Eine eindeutige Stellungnahme! Die größten Religionskritiker hätten sich nicht deutlicher aussprechen können als Albert Schweitzer in diesen Zeilen, wenn er die moralische Deutung der Evolution als „hinterlistig“ bezeichnet. Seit Tausenden von Jahren haben Menschen ihren Göttern Heilspläne zugeschrieben, sie erdachten sich einen Sinn für die Welt, aber der wissenschaftlich nüchterne Beobachter muss feststellen, dass die Tatsachen mit keiner dieser mythologischen Konstruktionen im Einklang stehen.

Aber das Gegenbild vom blinden und sinnlosen Zufall

deswegen weniger falsch? Nein, man muss noch ein viel härteres Wort gebrauchen, mit dem man heute dieselbe Verdammung ausspricht wie in früheren Zeiten mit den Worten „atheistisch“ oder „gottlos“. Das Bild vom Affen, der rein mechanisch auf die Tasten drischt, ist schlicht „unwissenschaftlich“ und bleibt es auch dann noch, wenn man sich mit Monod damit begnügt, den Zufall als „blind“ und „sinnlos“ zu bezeichnen. Unwissenschaftlich heißt in diesem Fall, dass wir mehr behaupten, als wir je wissen können. Denn eine Sache können wir nur dann mit Eigenschaften belegen, wenn wir sie kennen. Doch genau das ist beim Zufall gerade nicht der Fall. Wir wissen nicht, was der Zufall ist und können ihn nicht künstlich erzeugen (schon gar nicht durch einen „Zufallsgenerator“!). Jeder Algorithmus, durch den wir ihn darzustellen versuchen, auch der komplexeste, erzeugt notwendig wiederholbare Ordnungen – also das genaue Gegenteil des Zufälligen. Wer den betreffenden Algorithmus kennt, ist daher auch in der Lage, sein Resultat vorhersagen. Den echten Zufall können wir überhaupt nur dadurch imitieren, dass wir die Wirklichkeit einbeziehen, indem wir einen bestimmten Algorithmus z.B. stets dann auslösen, wenn ein echter Zufall geschieht, z.B. wenn ein mit ihm verbundener Sensor auf der Straße eine Frau mit gelbem Hemd vorbeigehen sieht. Das ist dann ein genauso zufälliges Ereignis, wie wenn ein die Straße überquerender Passant von dem Ziegel erschlagen wird, der ihm plötzlich vom Dach her auf den Kopf fällt (Monod bedient sich dieses Beispiels, um den Zufall zu illustrieren).

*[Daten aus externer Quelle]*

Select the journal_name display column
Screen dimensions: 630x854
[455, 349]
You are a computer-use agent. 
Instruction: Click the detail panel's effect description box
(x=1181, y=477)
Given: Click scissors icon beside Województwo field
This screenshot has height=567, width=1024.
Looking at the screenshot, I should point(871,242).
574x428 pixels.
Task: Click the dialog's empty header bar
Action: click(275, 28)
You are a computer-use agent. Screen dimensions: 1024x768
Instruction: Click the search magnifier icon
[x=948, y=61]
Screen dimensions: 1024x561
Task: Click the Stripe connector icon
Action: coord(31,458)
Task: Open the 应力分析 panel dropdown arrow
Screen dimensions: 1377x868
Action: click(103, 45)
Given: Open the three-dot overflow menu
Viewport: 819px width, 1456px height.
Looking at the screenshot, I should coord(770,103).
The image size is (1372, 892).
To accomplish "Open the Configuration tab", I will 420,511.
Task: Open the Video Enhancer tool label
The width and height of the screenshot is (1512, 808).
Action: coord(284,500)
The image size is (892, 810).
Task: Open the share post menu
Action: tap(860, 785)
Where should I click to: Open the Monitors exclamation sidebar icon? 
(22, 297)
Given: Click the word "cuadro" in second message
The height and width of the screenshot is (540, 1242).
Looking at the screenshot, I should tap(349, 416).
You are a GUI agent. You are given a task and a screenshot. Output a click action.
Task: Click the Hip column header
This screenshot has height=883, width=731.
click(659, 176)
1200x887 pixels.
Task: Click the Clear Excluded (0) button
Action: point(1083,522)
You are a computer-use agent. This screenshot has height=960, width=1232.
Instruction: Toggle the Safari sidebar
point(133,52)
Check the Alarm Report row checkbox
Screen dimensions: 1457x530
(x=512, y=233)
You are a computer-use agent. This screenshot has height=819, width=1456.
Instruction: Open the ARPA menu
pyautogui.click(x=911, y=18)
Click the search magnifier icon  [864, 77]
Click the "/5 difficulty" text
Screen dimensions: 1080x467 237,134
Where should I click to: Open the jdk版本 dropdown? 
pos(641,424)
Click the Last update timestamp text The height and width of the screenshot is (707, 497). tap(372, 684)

Dies ist eine schlichte und dennoch entscheidende Erkenntnis. Sie besagt, dass wir uns vom Zufall grundsätzlich kein Bild und keinen Begriff machen können – oder anders gesagt, dass er das Gegenteil dessen repräsentiert, was wir wissen und sogar (gemäß Heisenberg): was wir wissen können. Der Zufall ist das schlechthin Unbekannte, Undeutbare, das keine Wissenschaft zu erschließen vermag. In diesem Sinne ist und bleibt er für menschliche Erkenntnis ein unlösbares Geheimnis.

Der Philosoph und der kritische Wissenschaftler

sehen sich daher genötigt, Monods Weltbild nicht nur als naiv sondern als wissenschaftlich unhaltbar zu bezeichnen. Die Welt ist nicht sinnloser Zufall und Notwendigkeit, sondern ihre beiden Grunddimensionen sind Ordnung und Geheimnis. Die Wirklichkeit stellt sich uns auf zweifache Weise dar, einerseits als Gegenstand unseres (vermutlich unendlich erweiterbaren) Wissens, andererseits aber auch als grundsätzlich unerkennbar, denn die Grenzen unseres Wissens ergeben sich aus dem unerkennbaren Zufall.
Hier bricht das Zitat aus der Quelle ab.